Barba narra en una tercera persona muy pegadita a su protagonista, y a su órbita en torno de esa madre, padre, hijo, aunque en el cuadro aparecen otros personajes menos enfocados, hermanas, amantes, parejas; el abanico de lentes, entre el detalle y el plano general, muestra que en estos vínculos familiares o íntimos predomina la decepción, como si tanta carga de expectativa o tradición fuera un pifie, aunque en algún momento de cada relato aparezca una revelación, alguna clave para desatar un nudo o para abrir una puerta, un ojo de linterna sobre “la vida extraña de los pensamientos que se han tenido muchas veces pero nunca se han entendido del todo”.
En su literatura, Barba talla infinitos matices del claroscuro en la noción, quizá, de que eso compone a las personas –su registro es bien realista–; un gesto, así, bien calibrado en su evolución, visto desde aquí y desde allá, puede estar hecho de pinceladas sucesivas que persiguen definir lo mejor posible un estado de ánimo.

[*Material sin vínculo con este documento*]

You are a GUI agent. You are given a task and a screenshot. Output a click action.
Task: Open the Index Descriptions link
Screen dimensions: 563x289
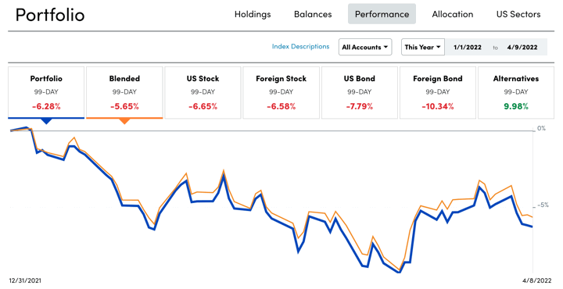click(300, 46)
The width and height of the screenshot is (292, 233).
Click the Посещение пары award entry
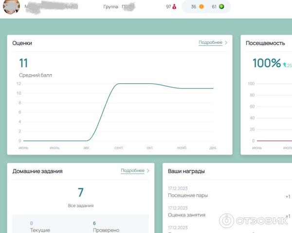coord(188,195)
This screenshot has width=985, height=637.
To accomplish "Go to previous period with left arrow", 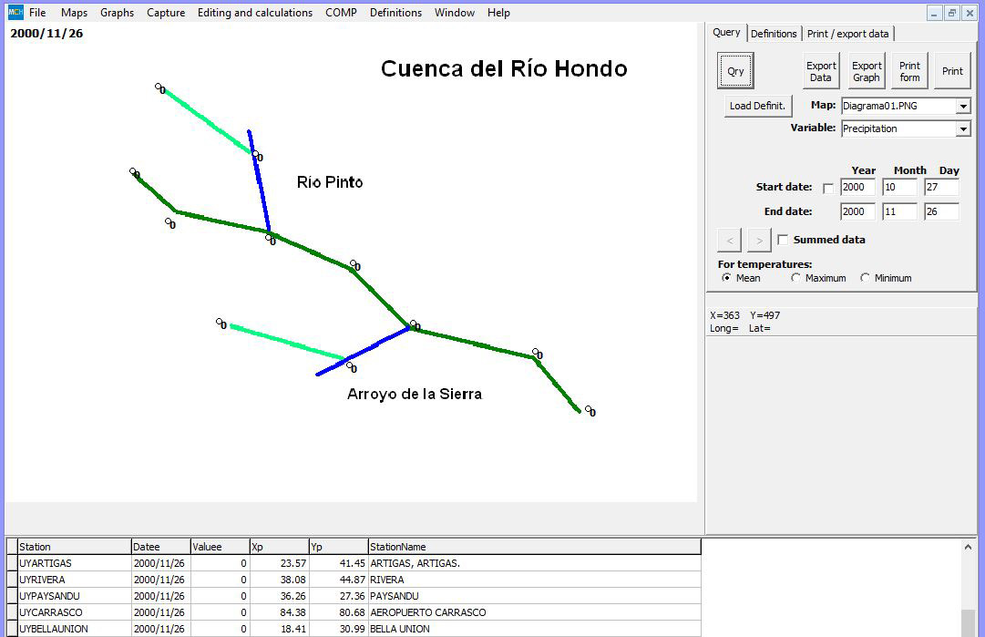I will pyautogui.click(x=730, y=241).
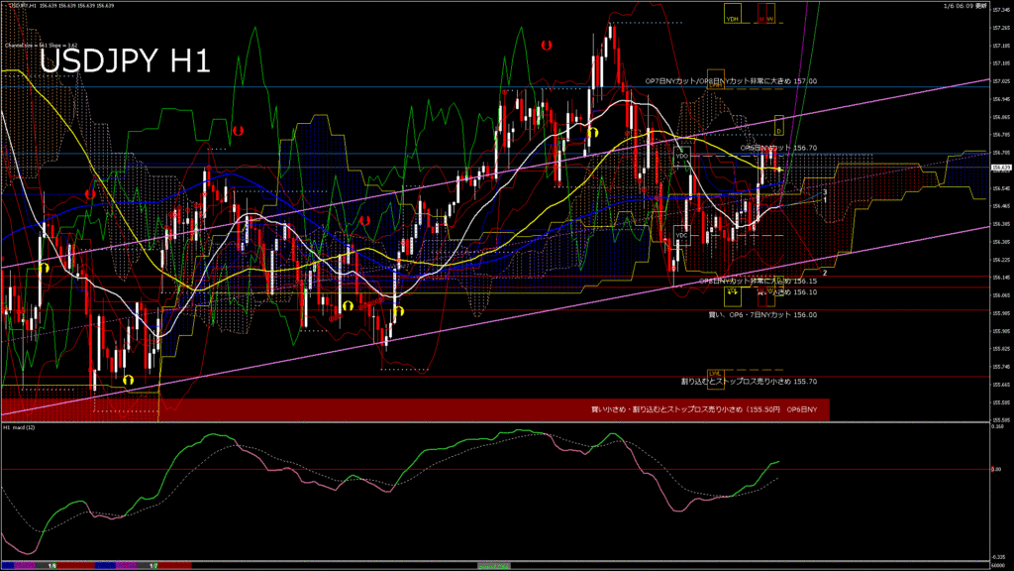Image resolution: width=1014 pixels, height=571 pixels.
Task: Select the 156.70 NY cut label
Action: point(778,148)
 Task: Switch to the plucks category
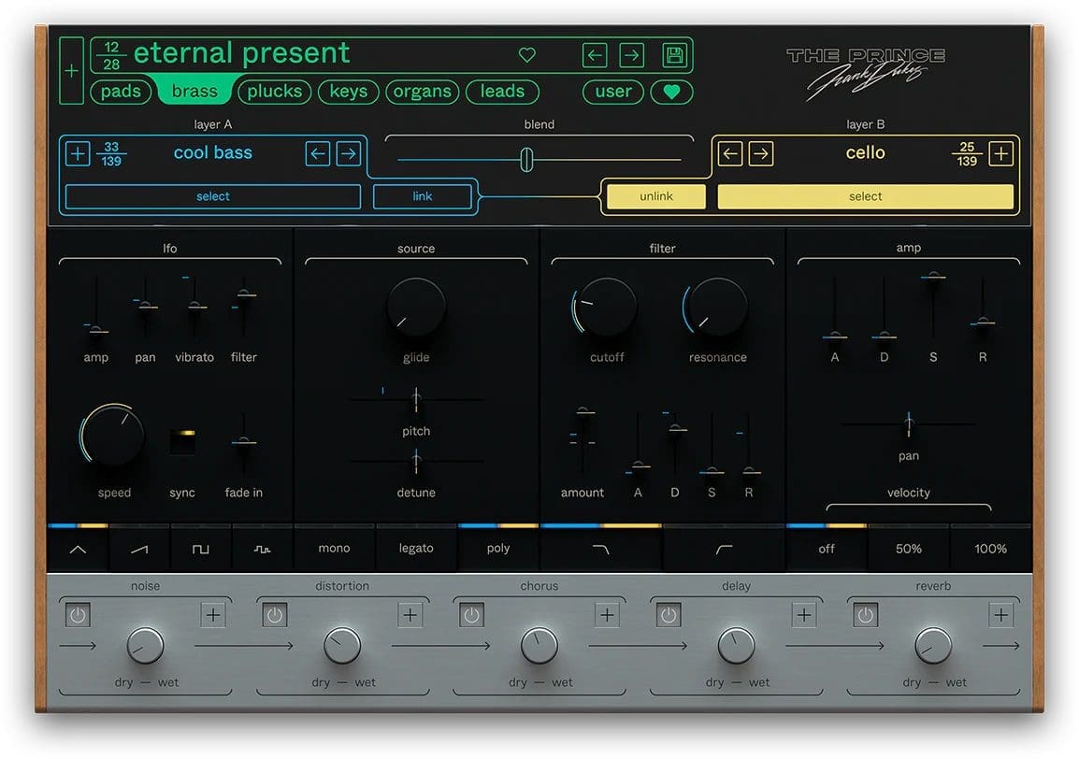tap(274, 92)
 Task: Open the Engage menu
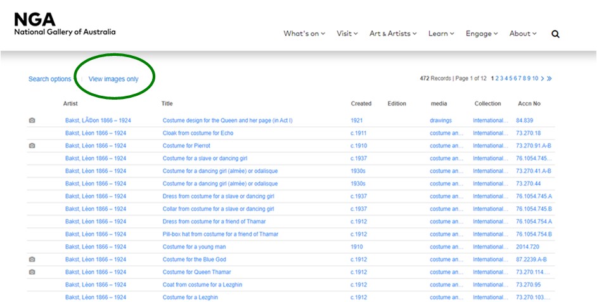pos(482,34)
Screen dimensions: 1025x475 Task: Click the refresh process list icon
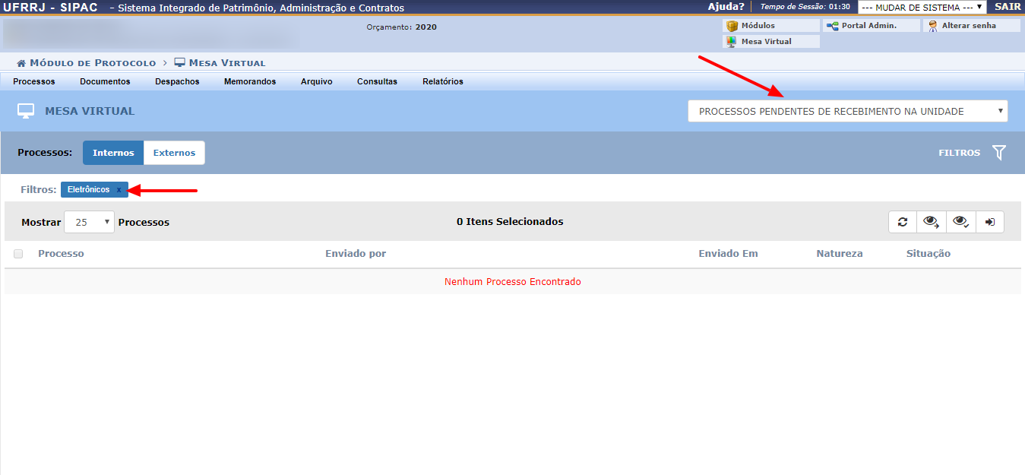903,222
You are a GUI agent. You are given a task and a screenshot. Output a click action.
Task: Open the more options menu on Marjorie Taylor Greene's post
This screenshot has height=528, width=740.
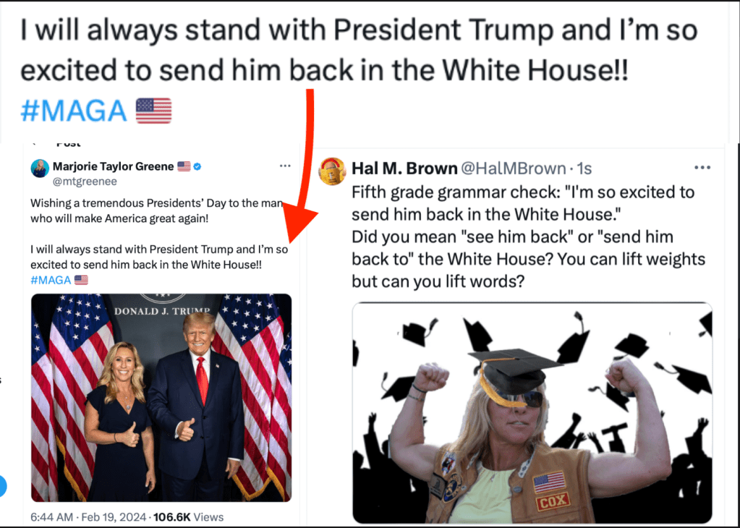pyautogui.click(x=285, y=166)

“La cuestión es, sencillamente, que Nelly ha llegado tarde –escribe, y la nombrada es una cómplice de lujo–. Y tal vez es otra la cuestión: que ella –la hija– no puede evitar sonreír y que imagina su propia sonrisa como si estuviese frente a un espejo, una sonrisa herida, a medio definir, manipulada por Nelly, un poco pánfila, como la sonrisa tenue y blanda de su padre, pero sin su bondad, una sonrisa como un tono fallido. No puedo llevar la cuenta de cada pajarito que muere, suele decir Nelly.”
Ahí, en las posibilidades de esa sonrisa, puede asomarse el lector a la afinadísima prosa con la que Barba arma a sus personajes, unas criaturas que parecen no alcanzar dimensión de su soledad en sus intentos desorientados por ser queridos, en el alivio insuficiente del sexo, en la ilusión por volar hacia la bóveda una tarde en la que nieva en Madrid, convertidos por un instante en un ave del paraíso majestuosa, de una belleza innegociable, en vísperas de Navidad.